David Higgins served in the Canadian Forces Reserve before enrolling in the Regular Force in 1980. An Air Combat Systems Officer, he served as a tactical and long-range navigator and mission specialist on various Canadian Forces and allied nation aircraft. He was also employed in a variety of aircrew training capacities, including Tanker-Transport-Bomber Instructor and Chief of Standardization and Evaluation (United States Air Force Air Education and Training Command) and Advanced Flight Commander (Canadian Forces Aerospace and Navigation School).

His senior appointments have included Commander 9 Wing/CFB Gander; Director of Continental and Western Hemisphere Policy, National Defence Headquarters; Vice Director of Plans, North American Aerospace Defence Command (NORAD) and Commander 8 Wing/Canadian Forces Base Trenton.
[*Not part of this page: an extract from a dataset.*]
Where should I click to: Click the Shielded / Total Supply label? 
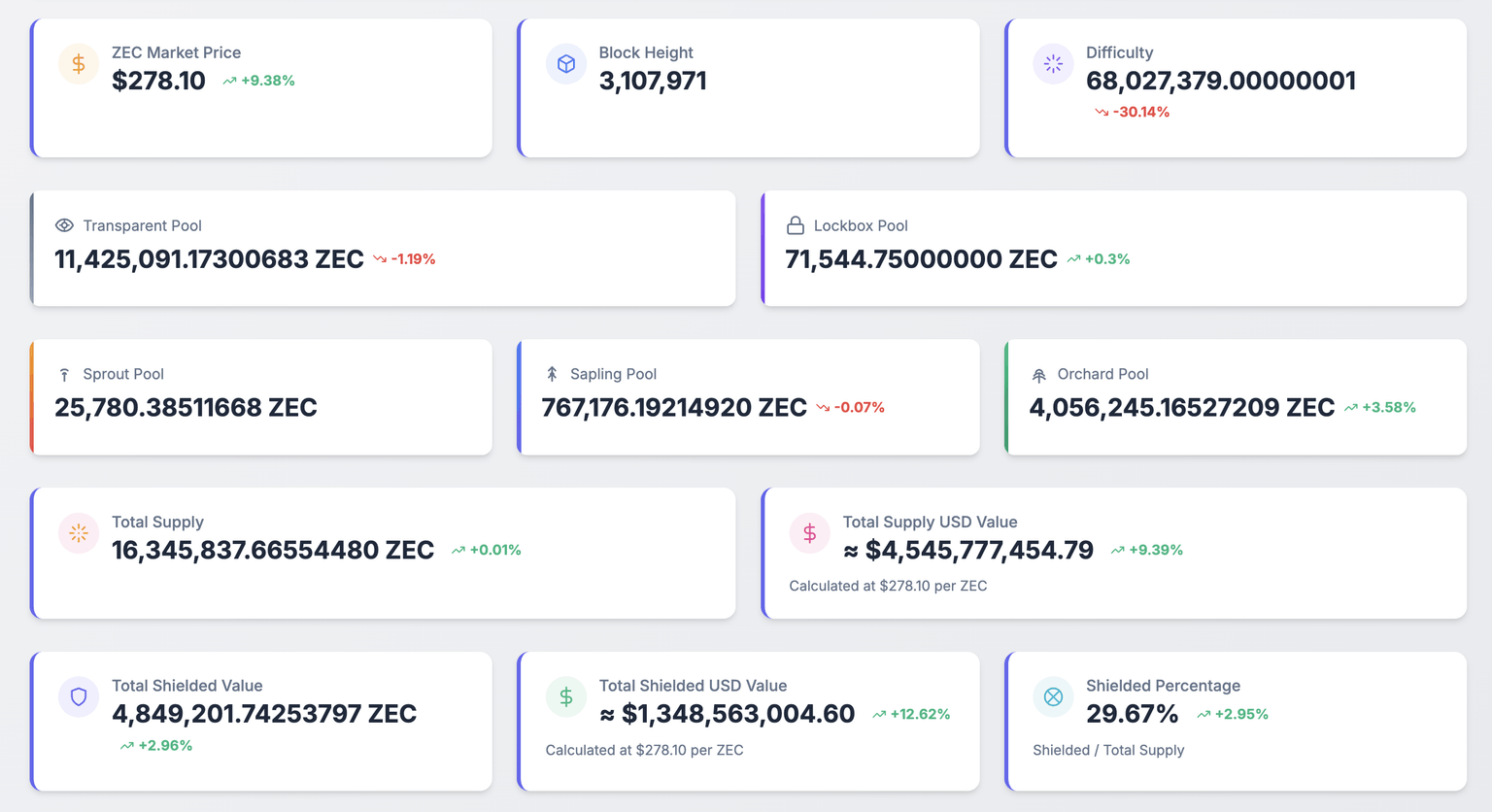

He also served as Policy Advisor to the Canada-United States Permanent Joint Board on Defence, Policy Member of the Canada-United States Military Cooperation Committee, a Command Director of the NORAD-United States Space Command Operations Centre and Air Mobility Advisor to the Commander 1 Canadian Air Division. His final military appointment was as Director Arms Control Verification in the Strategic Joint Staff, responsible for the planning, coordination and implementation of Canada’s proliferation security and confidence- and security-building programme, as prescribed by the treaties, agreements and arrangements established within the framework of the Organization for Security and Cooperation in Europe, the North Atlantic Treaty Organization, the Organization for the Prohibition of Chemical Weapons and the United Nations, including the Conference on Disarmament.

David is a graduate of the Canadian Forces Command and Staff Course and National Security Studies Course. He holds a Doctorate in War Studies from King’s College London, Masters degrees in Defence Studies (Royal Military College of Canada) and Diplomacy (Norwich University) and a Bachelor of Arts from the University of Toronto.